──────── Given information
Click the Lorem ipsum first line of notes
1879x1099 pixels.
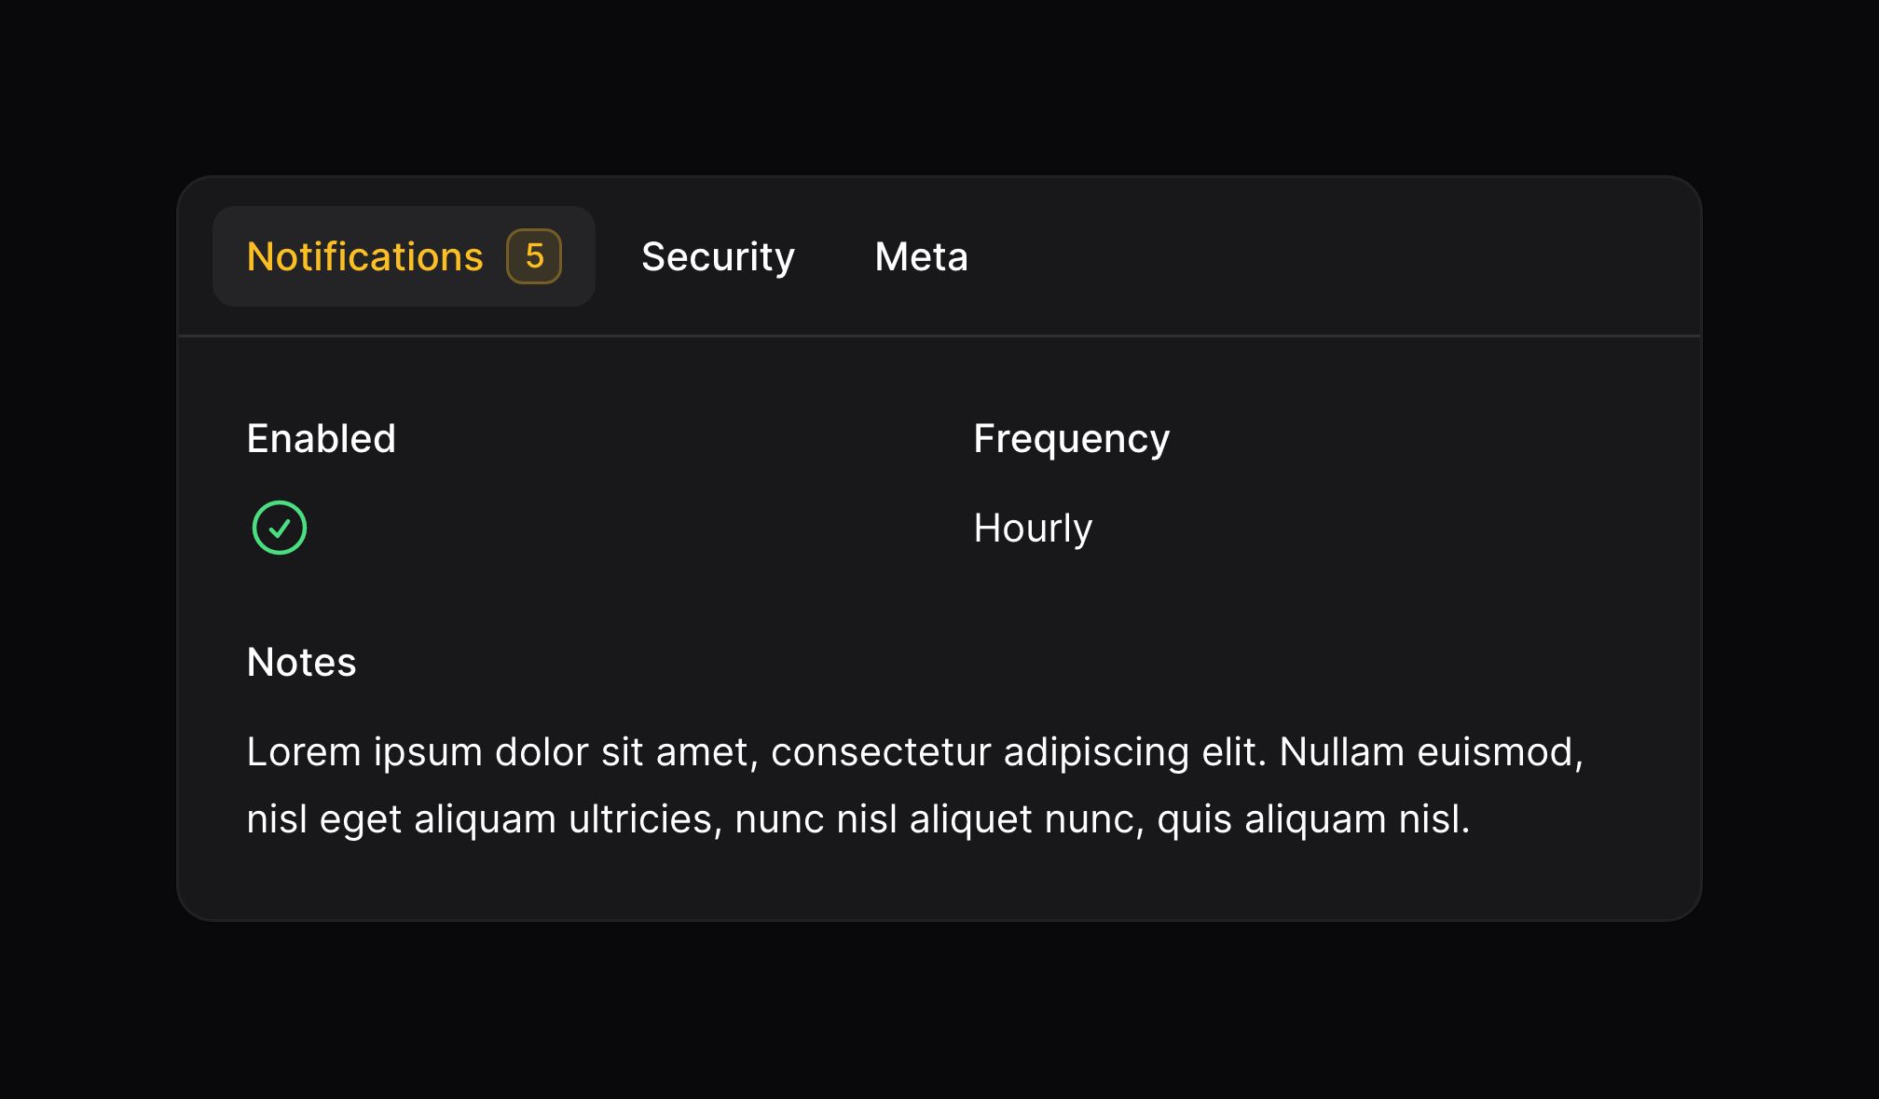[x=915, y=752]
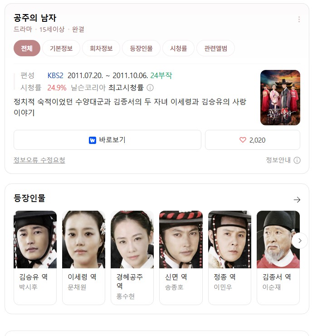Open 등장인물 section via the arrow icon
The height and width of the screenshot is (336, 327).
pos(297,200)
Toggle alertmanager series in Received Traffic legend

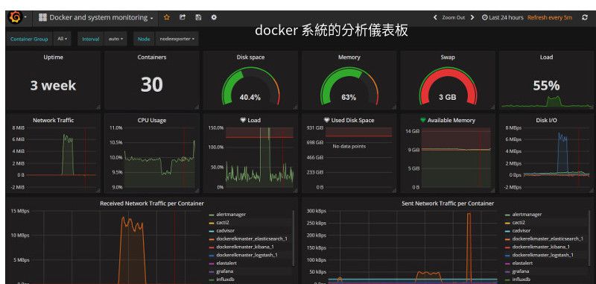pos(231,215)
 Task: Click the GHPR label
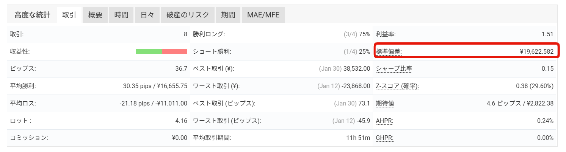click(x=384, y=138)
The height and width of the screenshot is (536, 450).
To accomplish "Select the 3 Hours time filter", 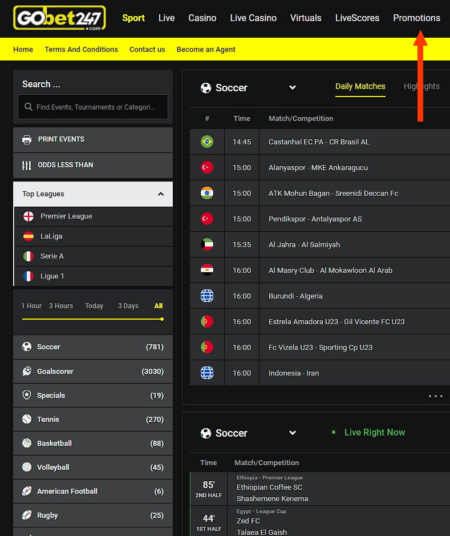I will [61, 306].

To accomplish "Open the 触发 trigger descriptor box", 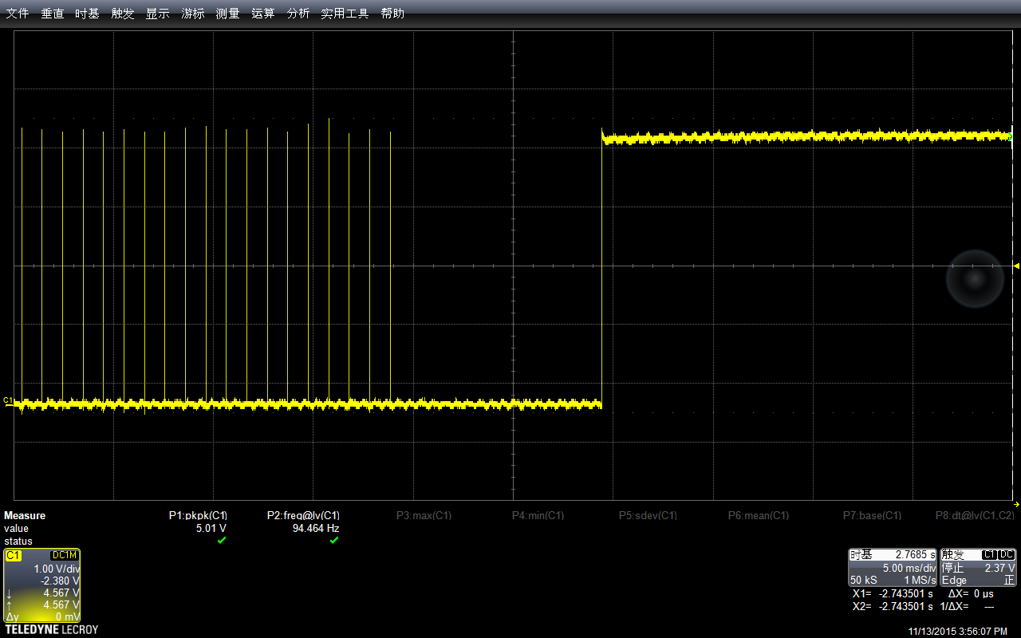I will tap(978, 567).
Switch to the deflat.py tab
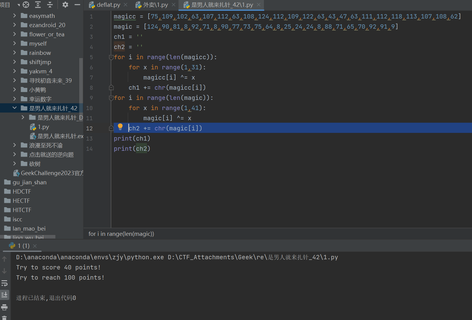The width and height of the screenshot is (472, 320). pos(108,5)
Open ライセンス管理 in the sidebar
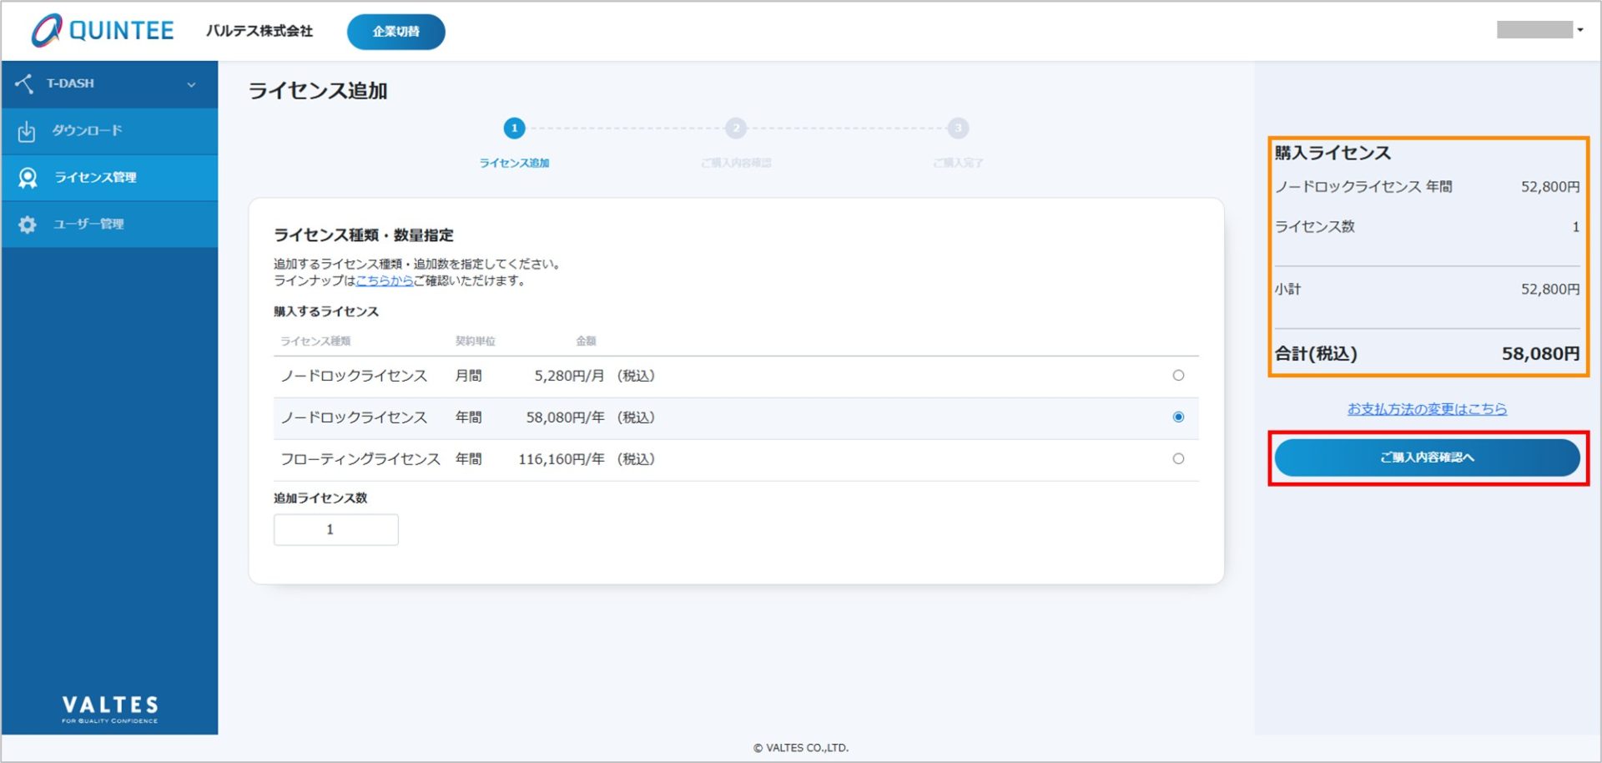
────────────────
May I have only the lines from the start of the data through the line containing "The height and width of the screenshot is (536, 450).", both included, reproduced exactly and without the pictures?

◆ **Response to this exercise**
Click the Lorem ipsum first line of notes
1879x1099 pixels.
[x=915, y=752]
Open 등장인물 section via the arrow icon
The height and width of the screenshot is (336, 327).
pos(297,200)
Toggle alertmanager series in Received Traffic legend

pos(231,215)
 Task: Click the GHPR label
click(x=384, y=138)
The height and width of the screenshot is (536, 450).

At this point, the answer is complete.